Two Wrongs

The Unreasonable Effectiveness of Conditional Probabilities

The Unreasonable Effectiveness of Conditional Probabilities

I have been steeping myself in probabilistic exercises recently, because it’s an area where I feel like I could benefit from building better intuition. I have found a recurring key to solving many of them: conditioning on an intermediary state, and then computing the value of that intermediary state separately. This turns very difficult problems into ones where the solution is almost obvious.1 Although sometimes we are trading efficiency for simplicity, here.

That was useful in the Birthday Line Puzzle, but here are three more examples where it shows up. If you find the a problem uninteresting, scroll on down to the next – they’re all different.

Get All Four Toys

A fast food franchise includes a toy in their child-size meals. There are four different toys. Each meal costs $8. How much do you expect to pay before you have all four toys?

As always with these types of problems, start by gut feeling your way toward a rough approximation.2 The minimum number of meals would be four, and I would be very surprised if it took anyone more than 25 meals, so maybe a reasonable guess for the expected cost is in the range of $50–120 ? It’s a very rough estimation, but better than none at all! Sometimes you need to get a solution to a problem out quickly while you’re working on a more accurate one, and then it’s useful to have practised your gut feeling.

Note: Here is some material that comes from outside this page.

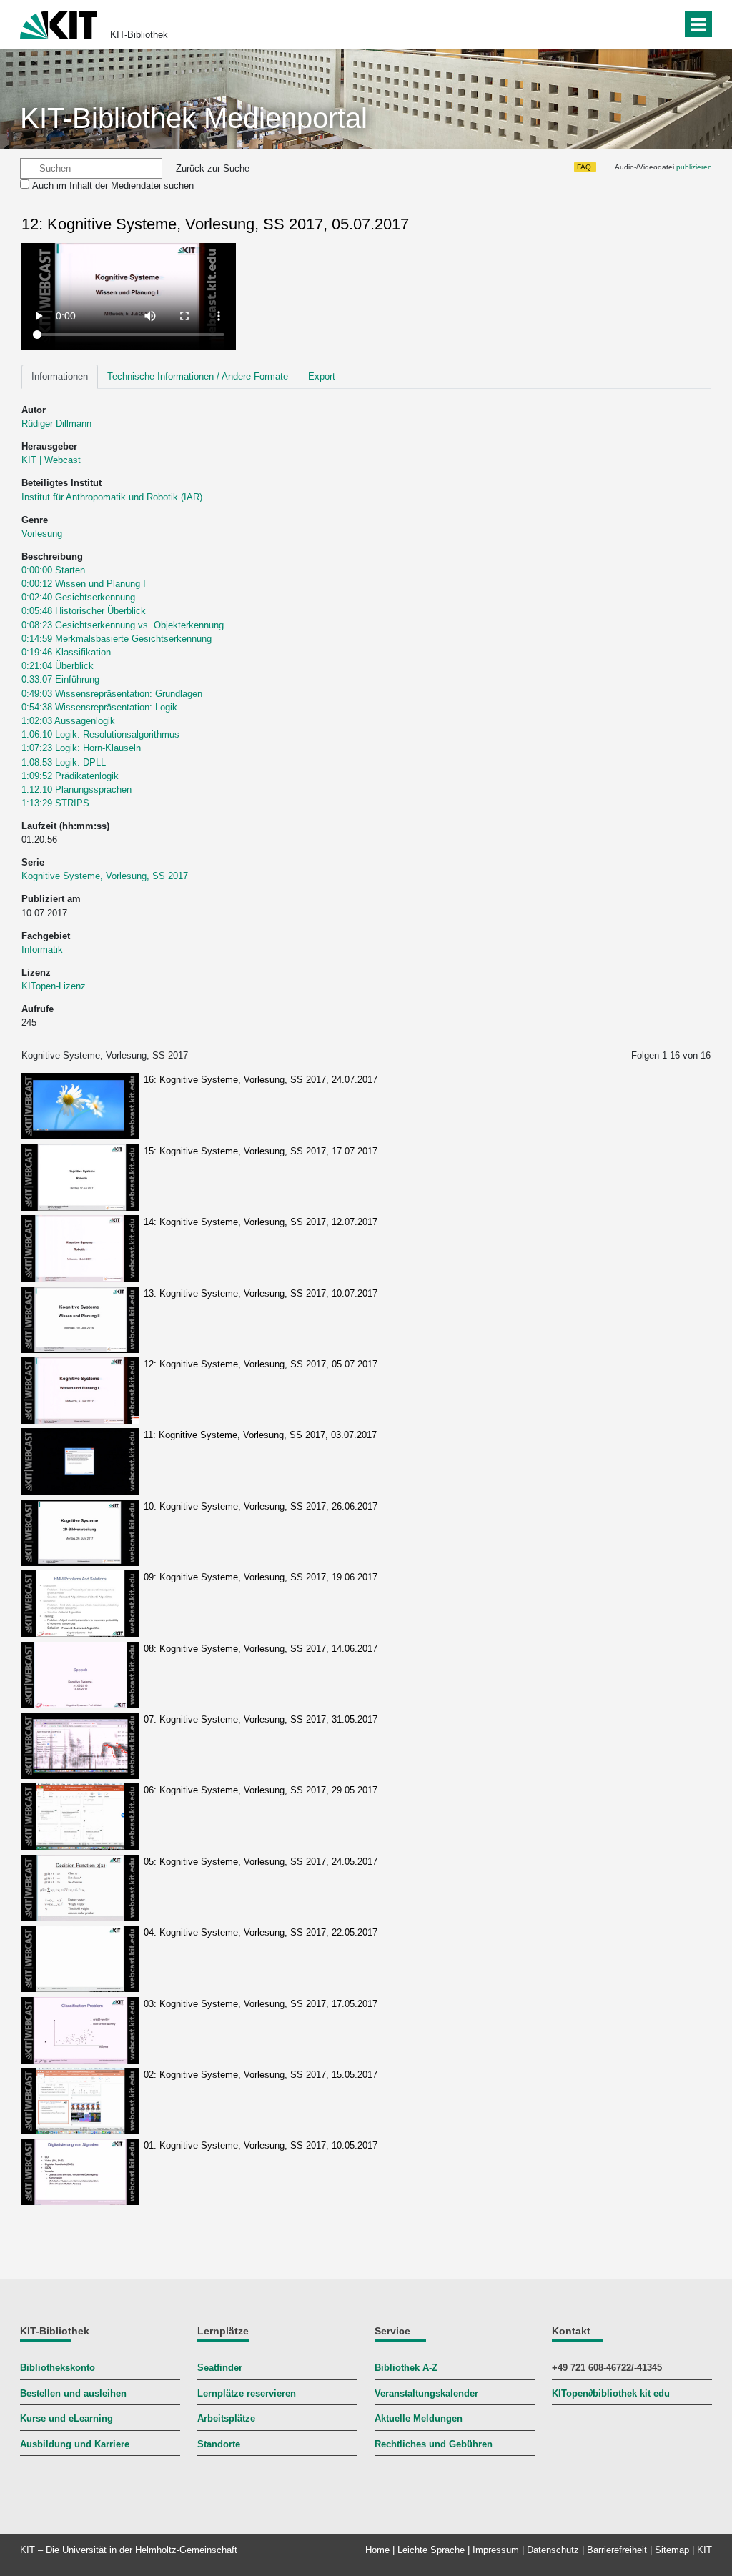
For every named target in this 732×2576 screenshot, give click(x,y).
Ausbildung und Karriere (74, 2444)
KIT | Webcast (51, 460)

The cost is a simple function of the number of meals you buy, so let’s focus on the number of meals. There are many ways to work out that expectation, but I favour methods that build on fundamentals3 The reason for this is that my memory is terrible but my intelligence usually serves me well, so by focusing on fundamentals I can memorise fewer things but apply them in a wide variety of ways.,4 Another reason to work with fundamentals is that they are robust against variations in problem specification. In this example, all toys have the same probability of appearing. if they did not, that would invalidate some other types of analysis. This one would be relatively easy to adapt to account for that.. From a fundamentals perspective, the expected number of meals is a function of the probability of finding the fourth toy in any specific meal. To make the solution simpler5 More steps, but each step is simpler., we’ll start by looking at the probability of having four toys (not finding the fourth toy) after having bought any number of meals.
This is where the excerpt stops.